To implement an application on top of Tendermint, we would need to do the following:
- Pick an encoding method. For example, we could use human-readable JSON or we can opt for something more efficient, a binary encoding like protobuf.
- Decide the structure of a transaction
- Implement transaction validation
- Application state
- We need to decide the best way to store application state. One of the most common ways is using Patricia-Merkle trees to store state in a key-value format, with its root hash being included in the blocks as state root
- Implement the application state — data structure and basic required operations
- Cryptography — cryptography required for performing basic operations like signing and signature verification needs to be decided, and implemented if needed.
- Storage layer
- Decide how the blockchain data (blocks) will be stored
- Decide how the application data will be stored
- For both of those the most usual way is a simple key-value database like LevelDB
- Implement the ABCI — all of the ABCI methods need to be implemented
- Implement validator set election — while Tendermint takes care of consensus, it requires to know the validator set, which is to be provided and maintained by the application logic
- Client SDK — all the client related functionalities like maintaining connection, communicating with server, verifying responses, processing block headers, etc. need to be implemented
- CLI — command line interface needs to be implemented to allow users to manage their keys, interact with the network, sign and submit transactions, and query the blockchain through terminal commands
- Wallet/Key Management — At least basic key management needs to be provided for users, to ensure easier user onboarding, especially as the network is growing and there are no third party solutions.
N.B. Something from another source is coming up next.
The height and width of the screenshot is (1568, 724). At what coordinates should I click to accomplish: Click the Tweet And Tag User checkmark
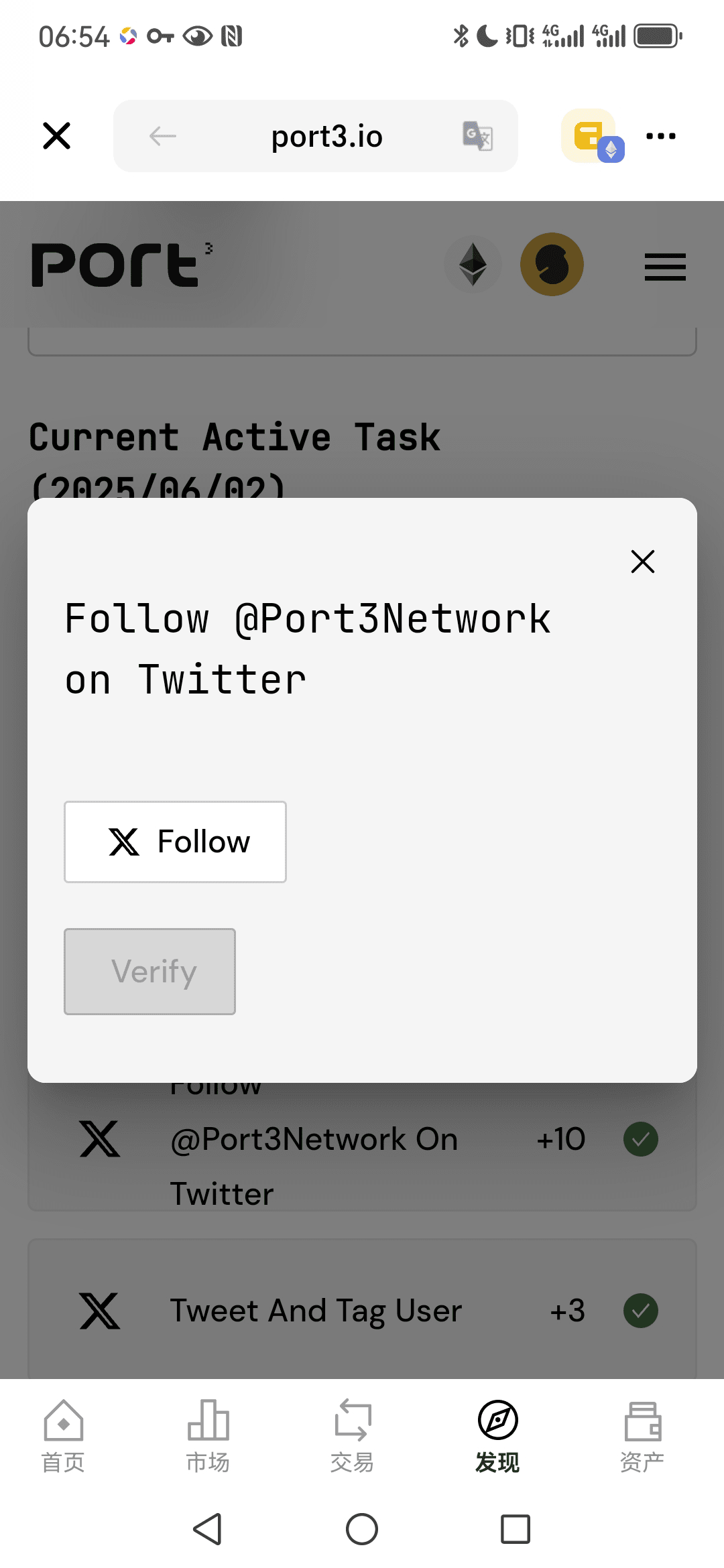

This involves key generation, encrypting and decrypting keys for storing them on file system, using private keys to sign transactions on user’s request, etc
All of this is essential to building a solution on top of the Tendermint platform. But all of it requires a significant amount of design, implementation and testing, which might not be something that we want to do, especially if we are only getting started with Tendermint and/or do not have sufficient expertise to implement it
This concludes the initial post. The following posts will explain Cosmos-SDK, and how to build application using it, on top of Tendermint.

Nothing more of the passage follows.